A minha aposta é que você não está exausta pela "moda" e em produzir conteúdo sobre o tema - quando a gente é apoixonado por alguma coisa é natural querer pesquisar e compartilhar sua visão sobre ele!
O que está te deixando exausta é como as marcas (no geral) estão produzindo conteúdo e desvalorizando cada vez mais as pessoas que produzem.
Acredito que manter um projeto pessoal - que nem sempre vai dar retorno finaneciro imediato - vai te ajudar a retomar a paixão pela moda, que querendo ou não é uma parte importantíssima da sua linda subjetividade :) O que faz a Jhenny Pollet ser a Jhenny Pollet, a pessoa apaixonada por moda e escrita - que não é uma marca e que está exausta de como as coisas andam.

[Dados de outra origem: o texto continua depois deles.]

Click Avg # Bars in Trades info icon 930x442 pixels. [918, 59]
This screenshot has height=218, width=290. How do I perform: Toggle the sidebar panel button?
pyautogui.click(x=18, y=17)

Seja arqueologa da moda e reviva aquela época gostosinha dos textos da Julia Petit, Just Lia, da Karol e outras influencers que começaram a produzir conteúdos sobre o que elas eram apaixonadas.
O propósito de trabalhar no capitalismo é viver e sobreviver, mas a ativide do trabalho na vida humana é criar conexão, criar e recriar a realidade e a própria subjetividade. :) Acredite que tem alguém que quer ler seus textos, mesmo que no começo o algoritmo diga que não.